*** Begin section ***
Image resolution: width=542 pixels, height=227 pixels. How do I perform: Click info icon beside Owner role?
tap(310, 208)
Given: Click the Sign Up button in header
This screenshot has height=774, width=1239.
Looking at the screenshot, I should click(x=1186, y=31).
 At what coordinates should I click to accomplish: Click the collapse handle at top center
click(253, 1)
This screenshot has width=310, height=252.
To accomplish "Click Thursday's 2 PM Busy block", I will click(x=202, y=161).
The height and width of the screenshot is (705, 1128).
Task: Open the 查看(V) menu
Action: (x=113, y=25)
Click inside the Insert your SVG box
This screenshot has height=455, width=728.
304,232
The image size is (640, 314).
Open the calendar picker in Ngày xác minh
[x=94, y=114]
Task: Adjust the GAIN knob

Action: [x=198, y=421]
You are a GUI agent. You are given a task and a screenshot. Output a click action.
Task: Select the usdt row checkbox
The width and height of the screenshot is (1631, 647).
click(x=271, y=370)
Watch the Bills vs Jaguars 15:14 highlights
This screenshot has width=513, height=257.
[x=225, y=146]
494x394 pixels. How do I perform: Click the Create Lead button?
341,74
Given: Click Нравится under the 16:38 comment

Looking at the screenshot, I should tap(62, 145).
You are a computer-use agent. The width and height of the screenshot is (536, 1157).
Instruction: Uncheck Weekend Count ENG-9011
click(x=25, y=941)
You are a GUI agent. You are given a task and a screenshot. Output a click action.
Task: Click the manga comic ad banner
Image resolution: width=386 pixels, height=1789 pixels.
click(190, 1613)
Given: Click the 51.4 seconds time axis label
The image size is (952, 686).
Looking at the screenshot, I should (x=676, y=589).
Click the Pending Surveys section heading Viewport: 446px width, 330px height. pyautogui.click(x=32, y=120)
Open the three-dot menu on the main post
*** End section ***
**PROBLEM DESCRIPTION**
Each line of the material above is to be retyped verbatim.

**SOLUTION TO THE EXERCISE**
Image resolution: width=542 pixels, height=227 pixels. How do I perform: Click info icon beside Owner role?
tap(310, 208)
Given: Click the Sign Up button in header
This screenshot has height=774, width=1239.
Looking at the screenshot, I should click(x=1186, y=31).
 At what coordinates should I click to accomplish: Click the collapse handle at top center
click(253, 1)
This screenshot has width=310, height=252.
To accomplish "Click Thursday's 2 PM Busy block", I will click(x=202, y=161).
The height and width of the screenshot is (705, 1128).
Task: Open the 查看(V) menu
Action: (x=113, y=25)
Click inside the Insert your SVG box
This screenshot has height=455, width=728.
304,232
The image size is (640, 314).
Open the calendar picker in Ngày xác minh
[x=94, y=114]
Task: Adjust the GAIN knob

Action: [x=198, y=421]
You are a GUI agent. You are given a task and a screenshot. Output a click action.
Task: Select the usdt row checkbox
The width and height of the screenshot is (1631, 647).
click(x=271, y=370)
Watch the Bills vs Jaguars 15:14 highlights
This screenshot has width=513, height=257.
[x=225, y=146]
494x394 pixels. How do I perform: Click the Create Lead button?
341,74
Given: Click Нравится under the 16:38 comment

Looking at the screenshot, I should tap(62, 145).
You are a computer-use agent. The width and height of the screenshot is (536, 1157).
Instruction: Uncheck Weekend Count ENG-9011
click(x=25, y=941)
You are a GUI agent. You are given a task and a screenshot. Output a click action.
Task: Click the manga comic ad banner
Image resolution: width=386 pixels, height=1789 pixels.
click(190, 1613)
Given: Click the 51.4 seconds time axis label
The image size is (952, 686).
Looking at the screenshot, I should (x=676, y=589).
Click the Pending Surveys section heading Viewport: 446px width, 330px height. pyautogui.click(x=32, y=120)
Open the three-dot menu on the main post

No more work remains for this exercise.